When men are home we expect them to help us in daily chores and baby care. Some do without complaining and few just manage. Surely they never say no. Today’s modest parent is awakened by the thought of ‘it’s our baby’. They consciously try to get involved in house matters. Women now get more ME time compared to the space what our mums got. Men are also now open to nuclear concept to stay in peace. They support their wives when it comes to choosing career and family. They understand that women cannot be restricted to only family chores; they have recognized their ‘Wings to Fly’.
It is rightly said that behind every successful man there is a women who keeps patience with his busy schedule but the table has turnaround. Today we have men standing tall & strong behind successful women. Yes dearies, though we are independent, headstrong and we don’t require anyone’s help; but as a mother and wife men have crucial roles to play in our life. They are equally important to kids.

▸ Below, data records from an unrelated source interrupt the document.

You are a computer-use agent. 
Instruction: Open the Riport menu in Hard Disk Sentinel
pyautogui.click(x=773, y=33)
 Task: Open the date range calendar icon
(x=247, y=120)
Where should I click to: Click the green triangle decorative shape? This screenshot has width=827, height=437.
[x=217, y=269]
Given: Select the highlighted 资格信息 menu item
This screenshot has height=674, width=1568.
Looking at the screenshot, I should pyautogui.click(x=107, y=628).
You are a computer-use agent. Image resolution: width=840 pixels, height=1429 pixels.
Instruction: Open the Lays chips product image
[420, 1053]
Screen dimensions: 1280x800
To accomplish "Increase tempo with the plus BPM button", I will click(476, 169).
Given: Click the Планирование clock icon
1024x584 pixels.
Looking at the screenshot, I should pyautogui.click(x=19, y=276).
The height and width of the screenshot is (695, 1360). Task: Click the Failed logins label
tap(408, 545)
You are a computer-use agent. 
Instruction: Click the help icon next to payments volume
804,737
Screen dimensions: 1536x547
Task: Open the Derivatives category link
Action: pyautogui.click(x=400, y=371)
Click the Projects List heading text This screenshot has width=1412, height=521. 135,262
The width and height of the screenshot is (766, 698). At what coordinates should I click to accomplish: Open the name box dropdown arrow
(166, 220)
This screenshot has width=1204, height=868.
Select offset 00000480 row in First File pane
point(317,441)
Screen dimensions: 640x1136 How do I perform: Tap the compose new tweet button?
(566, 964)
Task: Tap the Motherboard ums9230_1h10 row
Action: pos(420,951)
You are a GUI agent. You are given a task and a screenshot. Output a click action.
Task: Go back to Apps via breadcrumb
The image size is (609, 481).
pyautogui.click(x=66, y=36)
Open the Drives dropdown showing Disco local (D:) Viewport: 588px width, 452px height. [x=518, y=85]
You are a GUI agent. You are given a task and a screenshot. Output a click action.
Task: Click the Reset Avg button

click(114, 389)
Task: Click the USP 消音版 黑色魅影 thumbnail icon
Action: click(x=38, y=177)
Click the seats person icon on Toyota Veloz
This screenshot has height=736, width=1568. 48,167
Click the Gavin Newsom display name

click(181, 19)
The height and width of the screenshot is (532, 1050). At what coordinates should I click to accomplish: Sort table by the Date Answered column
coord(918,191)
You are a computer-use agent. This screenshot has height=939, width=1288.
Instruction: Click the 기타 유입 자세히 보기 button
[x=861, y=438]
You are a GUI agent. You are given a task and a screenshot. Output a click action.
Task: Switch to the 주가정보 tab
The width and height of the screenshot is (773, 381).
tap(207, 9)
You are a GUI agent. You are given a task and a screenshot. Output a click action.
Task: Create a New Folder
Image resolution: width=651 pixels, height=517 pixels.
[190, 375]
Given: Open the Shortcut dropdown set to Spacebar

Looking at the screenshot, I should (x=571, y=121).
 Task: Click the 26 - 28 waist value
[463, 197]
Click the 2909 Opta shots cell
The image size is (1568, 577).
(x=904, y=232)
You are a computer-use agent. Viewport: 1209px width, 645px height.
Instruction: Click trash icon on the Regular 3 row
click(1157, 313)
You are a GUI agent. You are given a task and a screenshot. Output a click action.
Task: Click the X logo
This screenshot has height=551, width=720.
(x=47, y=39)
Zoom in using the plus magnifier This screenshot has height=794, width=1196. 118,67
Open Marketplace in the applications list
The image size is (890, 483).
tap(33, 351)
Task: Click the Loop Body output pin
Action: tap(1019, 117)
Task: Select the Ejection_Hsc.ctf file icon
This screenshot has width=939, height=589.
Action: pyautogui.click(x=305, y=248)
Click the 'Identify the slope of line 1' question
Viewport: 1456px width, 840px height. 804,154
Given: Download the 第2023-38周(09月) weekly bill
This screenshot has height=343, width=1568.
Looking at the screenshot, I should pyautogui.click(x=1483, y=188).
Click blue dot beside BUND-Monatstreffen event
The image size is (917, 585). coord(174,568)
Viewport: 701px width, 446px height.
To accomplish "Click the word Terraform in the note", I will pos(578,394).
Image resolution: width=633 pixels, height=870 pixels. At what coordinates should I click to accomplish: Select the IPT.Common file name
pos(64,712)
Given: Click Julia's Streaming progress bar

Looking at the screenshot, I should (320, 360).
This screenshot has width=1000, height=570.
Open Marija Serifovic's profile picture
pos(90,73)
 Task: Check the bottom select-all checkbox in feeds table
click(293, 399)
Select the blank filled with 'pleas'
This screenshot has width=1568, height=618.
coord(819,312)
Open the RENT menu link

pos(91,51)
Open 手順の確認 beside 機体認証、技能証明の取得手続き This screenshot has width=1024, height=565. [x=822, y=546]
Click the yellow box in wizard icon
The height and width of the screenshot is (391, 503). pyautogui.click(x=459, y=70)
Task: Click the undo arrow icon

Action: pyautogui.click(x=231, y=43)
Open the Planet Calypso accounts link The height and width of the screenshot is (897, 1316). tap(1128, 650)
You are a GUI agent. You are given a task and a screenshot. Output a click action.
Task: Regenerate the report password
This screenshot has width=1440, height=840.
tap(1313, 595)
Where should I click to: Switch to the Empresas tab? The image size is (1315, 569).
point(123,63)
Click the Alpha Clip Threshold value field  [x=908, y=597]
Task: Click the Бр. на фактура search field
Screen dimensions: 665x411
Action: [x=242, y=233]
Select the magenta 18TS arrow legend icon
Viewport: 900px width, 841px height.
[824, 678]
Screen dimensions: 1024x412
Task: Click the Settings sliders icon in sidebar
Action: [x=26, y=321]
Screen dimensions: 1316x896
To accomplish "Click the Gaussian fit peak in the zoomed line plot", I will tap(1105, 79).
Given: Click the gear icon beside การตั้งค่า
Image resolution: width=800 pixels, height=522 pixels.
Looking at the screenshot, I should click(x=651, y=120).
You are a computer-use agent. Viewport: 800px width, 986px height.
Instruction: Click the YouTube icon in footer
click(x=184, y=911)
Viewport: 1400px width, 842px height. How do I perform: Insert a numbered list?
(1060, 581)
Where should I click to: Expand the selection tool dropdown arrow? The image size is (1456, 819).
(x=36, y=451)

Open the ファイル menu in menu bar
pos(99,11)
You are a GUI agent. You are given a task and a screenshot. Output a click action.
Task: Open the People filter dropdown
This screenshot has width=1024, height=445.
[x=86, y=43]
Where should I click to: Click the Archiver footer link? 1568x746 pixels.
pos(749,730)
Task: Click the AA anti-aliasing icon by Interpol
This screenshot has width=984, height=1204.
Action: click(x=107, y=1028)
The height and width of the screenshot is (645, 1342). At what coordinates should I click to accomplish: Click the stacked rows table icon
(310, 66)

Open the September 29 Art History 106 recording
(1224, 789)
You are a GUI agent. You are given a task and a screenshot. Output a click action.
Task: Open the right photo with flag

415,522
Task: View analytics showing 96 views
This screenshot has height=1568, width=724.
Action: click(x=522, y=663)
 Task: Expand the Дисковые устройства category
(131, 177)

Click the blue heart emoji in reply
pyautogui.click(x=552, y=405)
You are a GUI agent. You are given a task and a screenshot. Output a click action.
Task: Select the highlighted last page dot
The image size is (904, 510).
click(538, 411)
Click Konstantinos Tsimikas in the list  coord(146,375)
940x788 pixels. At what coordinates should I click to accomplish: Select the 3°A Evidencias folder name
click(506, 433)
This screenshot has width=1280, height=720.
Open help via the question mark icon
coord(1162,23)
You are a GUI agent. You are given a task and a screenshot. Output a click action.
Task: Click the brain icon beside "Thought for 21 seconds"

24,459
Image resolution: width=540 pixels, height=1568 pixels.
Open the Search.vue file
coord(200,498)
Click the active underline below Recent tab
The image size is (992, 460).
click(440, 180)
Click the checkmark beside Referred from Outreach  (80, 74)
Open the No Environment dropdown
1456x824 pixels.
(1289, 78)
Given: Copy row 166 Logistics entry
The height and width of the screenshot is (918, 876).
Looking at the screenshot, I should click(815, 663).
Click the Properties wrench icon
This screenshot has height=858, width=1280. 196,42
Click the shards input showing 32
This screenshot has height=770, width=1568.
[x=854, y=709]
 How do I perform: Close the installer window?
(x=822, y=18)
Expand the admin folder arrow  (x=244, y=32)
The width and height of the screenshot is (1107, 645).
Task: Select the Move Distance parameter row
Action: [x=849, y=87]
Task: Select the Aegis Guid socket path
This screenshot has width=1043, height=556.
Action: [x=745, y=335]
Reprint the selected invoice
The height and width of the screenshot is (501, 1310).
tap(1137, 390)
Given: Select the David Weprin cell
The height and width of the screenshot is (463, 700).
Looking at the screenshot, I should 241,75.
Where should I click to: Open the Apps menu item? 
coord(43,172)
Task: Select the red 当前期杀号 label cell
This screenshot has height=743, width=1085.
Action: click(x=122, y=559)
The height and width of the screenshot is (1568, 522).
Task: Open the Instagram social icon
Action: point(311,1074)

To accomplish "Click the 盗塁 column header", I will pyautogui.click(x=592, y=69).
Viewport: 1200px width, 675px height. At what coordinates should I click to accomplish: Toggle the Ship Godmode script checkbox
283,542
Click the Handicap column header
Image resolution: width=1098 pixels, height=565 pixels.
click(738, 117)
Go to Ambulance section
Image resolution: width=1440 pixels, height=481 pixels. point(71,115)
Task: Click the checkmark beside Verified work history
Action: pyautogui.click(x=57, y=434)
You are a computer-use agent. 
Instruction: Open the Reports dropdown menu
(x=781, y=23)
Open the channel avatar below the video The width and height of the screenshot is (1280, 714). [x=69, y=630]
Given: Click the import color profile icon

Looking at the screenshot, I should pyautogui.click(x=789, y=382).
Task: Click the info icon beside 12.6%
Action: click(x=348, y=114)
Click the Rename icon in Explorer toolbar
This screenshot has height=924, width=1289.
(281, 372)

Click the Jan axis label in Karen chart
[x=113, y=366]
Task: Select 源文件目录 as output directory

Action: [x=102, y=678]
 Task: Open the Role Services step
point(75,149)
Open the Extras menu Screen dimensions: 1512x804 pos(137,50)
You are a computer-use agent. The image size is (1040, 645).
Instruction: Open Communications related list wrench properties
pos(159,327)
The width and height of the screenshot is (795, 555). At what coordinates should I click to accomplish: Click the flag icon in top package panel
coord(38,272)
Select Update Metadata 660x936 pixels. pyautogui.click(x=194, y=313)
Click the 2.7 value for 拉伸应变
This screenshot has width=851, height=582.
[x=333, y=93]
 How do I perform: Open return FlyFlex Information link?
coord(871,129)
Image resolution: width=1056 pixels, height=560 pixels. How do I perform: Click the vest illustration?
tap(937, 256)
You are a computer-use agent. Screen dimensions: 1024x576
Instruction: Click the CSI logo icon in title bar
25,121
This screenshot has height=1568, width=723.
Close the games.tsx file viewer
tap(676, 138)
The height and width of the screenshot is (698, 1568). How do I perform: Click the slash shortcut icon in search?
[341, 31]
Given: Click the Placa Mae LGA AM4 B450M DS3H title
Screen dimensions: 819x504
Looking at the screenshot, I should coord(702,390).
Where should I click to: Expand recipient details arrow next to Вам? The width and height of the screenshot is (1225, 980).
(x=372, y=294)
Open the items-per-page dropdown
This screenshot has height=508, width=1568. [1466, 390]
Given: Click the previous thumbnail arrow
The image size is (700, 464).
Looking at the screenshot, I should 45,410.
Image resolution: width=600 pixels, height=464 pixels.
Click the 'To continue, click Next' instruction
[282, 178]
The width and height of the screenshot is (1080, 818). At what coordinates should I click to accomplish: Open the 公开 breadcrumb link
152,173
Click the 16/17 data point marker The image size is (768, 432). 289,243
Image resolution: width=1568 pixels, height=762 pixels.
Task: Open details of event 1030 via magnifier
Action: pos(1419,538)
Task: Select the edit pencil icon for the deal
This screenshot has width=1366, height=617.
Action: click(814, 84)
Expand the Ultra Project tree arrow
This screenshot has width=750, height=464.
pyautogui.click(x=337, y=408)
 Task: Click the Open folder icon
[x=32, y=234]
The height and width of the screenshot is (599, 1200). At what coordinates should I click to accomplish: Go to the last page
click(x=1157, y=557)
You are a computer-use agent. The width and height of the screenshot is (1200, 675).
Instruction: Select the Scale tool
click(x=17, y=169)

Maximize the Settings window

We keep on cribbing men don’t give time to family and only give importance to work. Men are structured that way. Women even though they are working will ultimately get back to house work when they return from their corporate life. But same cannot be expected by men. They will come home, take a shower, takeover the TV control, have dinner, go for a walk or go to bed. The one having kids will play with them for some time and retire for the day.
Both are different with individual accountabilities. It’s a complex understanding and mutual acceptance between the two. Hard to explain and difficult to conclude as to where is the edge? Where is the line of work division? Is there any and if yes then is it required? Can’t men be left to be men and women continue to do what they have been doing since decades.
The modern and modest individual whether man or women might not accept this belief. They are together to share happiness, distress, responsibilities etc.
When it comes to babies, leave the men alone with them and see the magical bond of a father & child. They would be most comfortable and friendly. Let’s leave all the dreads and give men their due as a doting father.